Species of flowering plant

Calotis cymbacantha, the showy burr daisy, is a species of Calotis native to the arid areas of Australia. It is a perennial herb that grows between 10 and 40 cm tall. It has hairy erect stems which are woody at the base and produces yellow flowers (Seeds of South Australia, 2018) (Victoria Flora, 2018).

== Description ==
Petals: Bright yellow petals, with 18-30 per flower head being 5 mm long and 1.5 mm wide. The flowers have a yellow centre borne on leafy slender stalks (Cunningham et al. 1992).
Leaves: Oblong leaves that are between 10 and 65 mm long and 7–15 mm in width.
Seeds: Obovate, flat and warty on each face, 2–3 mm long. They are boat-shaped towards the base.
Flowers: August- October.
(Seeds of South Australia, 2018), (Cunningham et al. 1992).

== History ==
The species was first described by Ferdinand von Mueller. He was a botanist that was appointed chief botanist for the colony of Victoria in 1853. He discovered many Australian plants, including the showy burr daisy (Morris, 1974).

== Distribution ==
Found in areas of sandy plains and arid areas (Cunningham et al., 1992)(Seeds of Australia, 2018). It is found mostly within the west of New South Wales, although it is distributed also to the south of Victoria and South Australia (Cunningham et al. 1992).

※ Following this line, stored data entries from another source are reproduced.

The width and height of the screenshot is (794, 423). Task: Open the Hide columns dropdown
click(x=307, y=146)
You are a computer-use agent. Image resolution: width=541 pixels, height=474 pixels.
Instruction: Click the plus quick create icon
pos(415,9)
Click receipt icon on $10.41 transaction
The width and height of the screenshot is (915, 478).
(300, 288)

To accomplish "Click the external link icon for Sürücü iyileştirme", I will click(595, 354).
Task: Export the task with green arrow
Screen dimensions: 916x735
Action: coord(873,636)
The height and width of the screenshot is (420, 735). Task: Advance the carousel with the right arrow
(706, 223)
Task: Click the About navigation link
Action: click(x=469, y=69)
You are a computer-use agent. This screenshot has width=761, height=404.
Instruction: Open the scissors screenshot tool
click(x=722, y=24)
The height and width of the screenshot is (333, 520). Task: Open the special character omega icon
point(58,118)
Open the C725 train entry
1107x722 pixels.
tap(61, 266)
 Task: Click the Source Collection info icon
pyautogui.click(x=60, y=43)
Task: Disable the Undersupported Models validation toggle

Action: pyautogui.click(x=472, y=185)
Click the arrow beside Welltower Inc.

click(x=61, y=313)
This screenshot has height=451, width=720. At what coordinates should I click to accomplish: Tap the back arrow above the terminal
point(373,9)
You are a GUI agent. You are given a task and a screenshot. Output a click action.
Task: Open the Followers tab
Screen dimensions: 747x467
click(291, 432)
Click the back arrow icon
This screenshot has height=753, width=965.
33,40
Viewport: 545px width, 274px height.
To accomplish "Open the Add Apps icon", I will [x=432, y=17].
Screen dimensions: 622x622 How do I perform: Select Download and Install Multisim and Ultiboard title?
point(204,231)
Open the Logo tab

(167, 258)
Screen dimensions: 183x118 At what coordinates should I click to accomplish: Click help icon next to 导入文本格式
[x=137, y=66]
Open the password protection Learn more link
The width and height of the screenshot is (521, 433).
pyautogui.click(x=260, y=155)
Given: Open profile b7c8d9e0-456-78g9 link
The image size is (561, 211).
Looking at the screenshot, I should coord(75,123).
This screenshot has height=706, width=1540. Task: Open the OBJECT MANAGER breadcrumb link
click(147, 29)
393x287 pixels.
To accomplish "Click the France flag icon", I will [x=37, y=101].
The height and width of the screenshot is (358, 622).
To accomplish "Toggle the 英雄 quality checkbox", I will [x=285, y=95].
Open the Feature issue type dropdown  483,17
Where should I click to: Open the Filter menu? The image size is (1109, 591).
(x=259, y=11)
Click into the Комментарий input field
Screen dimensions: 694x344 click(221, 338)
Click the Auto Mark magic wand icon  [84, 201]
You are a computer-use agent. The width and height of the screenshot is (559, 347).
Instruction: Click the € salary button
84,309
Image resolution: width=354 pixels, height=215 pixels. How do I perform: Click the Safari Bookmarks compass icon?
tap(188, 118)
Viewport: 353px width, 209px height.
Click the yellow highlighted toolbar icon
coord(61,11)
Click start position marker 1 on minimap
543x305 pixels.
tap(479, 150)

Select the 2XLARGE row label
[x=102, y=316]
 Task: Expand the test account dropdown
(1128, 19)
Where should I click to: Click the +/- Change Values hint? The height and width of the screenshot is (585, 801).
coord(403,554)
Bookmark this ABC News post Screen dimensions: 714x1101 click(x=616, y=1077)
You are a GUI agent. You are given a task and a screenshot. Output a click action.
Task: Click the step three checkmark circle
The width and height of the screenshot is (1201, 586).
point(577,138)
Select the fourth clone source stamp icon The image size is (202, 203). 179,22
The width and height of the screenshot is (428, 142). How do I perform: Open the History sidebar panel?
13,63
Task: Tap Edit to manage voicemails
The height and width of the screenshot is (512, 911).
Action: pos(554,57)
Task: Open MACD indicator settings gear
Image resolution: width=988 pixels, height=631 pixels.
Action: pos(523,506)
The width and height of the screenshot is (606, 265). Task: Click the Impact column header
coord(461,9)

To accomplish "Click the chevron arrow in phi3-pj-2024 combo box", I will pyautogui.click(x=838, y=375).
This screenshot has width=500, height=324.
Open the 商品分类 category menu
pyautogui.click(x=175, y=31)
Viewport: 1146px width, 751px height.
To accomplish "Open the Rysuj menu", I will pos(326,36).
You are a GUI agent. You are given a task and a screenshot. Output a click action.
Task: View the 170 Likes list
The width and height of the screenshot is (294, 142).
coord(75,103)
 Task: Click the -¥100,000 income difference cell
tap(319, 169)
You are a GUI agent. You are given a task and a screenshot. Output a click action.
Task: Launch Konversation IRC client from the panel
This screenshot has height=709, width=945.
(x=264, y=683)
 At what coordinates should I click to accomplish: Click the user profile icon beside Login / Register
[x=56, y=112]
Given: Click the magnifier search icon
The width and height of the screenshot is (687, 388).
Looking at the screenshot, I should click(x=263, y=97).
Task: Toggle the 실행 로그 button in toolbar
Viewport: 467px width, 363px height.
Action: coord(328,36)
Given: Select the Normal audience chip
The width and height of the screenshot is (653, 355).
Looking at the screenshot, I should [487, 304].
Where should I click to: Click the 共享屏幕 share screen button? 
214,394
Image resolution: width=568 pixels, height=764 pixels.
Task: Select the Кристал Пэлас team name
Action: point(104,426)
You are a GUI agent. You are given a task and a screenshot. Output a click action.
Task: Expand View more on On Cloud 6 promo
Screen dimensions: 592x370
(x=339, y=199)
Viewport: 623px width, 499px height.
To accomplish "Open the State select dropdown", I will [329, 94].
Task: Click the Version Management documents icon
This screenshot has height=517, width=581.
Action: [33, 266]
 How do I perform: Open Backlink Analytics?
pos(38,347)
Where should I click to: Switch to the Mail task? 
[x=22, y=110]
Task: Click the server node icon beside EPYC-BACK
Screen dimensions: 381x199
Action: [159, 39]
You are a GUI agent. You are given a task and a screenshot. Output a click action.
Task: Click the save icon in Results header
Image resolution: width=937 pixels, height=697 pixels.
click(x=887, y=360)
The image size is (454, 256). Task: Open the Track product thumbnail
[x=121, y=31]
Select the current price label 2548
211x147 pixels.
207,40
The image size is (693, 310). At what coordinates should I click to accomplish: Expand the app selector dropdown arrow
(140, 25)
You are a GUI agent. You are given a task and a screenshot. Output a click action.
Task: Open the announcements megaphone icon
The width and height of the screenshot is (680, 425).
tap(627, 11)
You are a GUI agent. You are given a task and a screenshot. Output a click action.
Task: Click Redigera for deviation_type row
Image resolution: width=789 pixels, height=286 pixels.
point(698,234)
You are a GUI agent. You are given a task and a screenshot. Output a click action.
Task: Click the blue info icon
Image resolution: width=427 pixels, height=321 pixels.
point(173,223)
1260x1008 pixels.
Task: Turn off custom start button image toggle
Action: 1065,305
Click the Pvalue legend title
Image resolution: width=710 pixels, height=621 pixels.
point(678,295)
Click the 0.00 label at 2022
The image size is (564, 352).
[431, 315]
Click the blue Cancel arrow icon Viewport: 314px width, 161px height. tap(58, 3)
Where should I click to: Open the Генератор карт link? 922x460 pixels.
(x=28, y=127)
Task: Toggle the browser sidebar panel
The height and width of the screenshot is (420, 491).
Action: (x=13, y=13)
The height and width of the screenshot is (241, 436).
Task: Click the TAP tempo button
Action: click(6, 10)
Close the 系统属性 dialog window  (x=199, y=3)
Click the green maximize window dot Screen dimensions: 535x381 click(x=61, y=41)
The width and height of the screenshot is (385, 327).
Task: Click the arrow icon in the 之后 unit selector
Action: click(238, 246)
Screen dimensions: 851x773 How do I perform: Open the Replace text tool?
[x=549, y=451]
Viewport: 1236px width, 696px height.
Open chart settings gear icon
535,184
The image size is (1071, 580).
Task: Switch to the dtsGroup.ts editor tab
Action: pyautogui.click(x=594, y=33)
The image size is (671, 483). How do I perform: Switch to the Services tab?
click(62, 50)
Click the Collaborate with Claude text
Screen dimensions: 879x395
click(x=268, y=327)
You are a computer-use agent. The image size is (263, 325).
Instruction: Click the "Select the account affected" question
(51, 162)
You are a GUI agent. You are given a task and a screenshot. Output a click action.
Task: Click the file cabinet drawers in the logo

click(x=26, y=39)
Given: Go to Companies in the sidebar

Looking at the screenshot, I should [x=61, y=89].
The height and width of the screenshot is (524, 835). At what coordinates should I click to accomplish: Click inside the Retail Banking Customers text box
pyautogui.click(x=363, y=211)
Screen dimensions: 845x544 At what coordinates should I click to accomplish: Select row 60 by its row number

It lives within sparse mulga, black blue bush and other shrub communities within the sandplains and dune fields (Cunningham et al. 1992).

== Name meaning ==
The genus name, Calotis, comes from the Greek word kalos meaning beautiful. The specific name, cymbacantha, comes from the Greek word kymbe meaning boat and akantha meaning thorn and spine which refers to the boat-shaped shape of the seed (Morris, 1974),(Seeds of South Australia. 2018).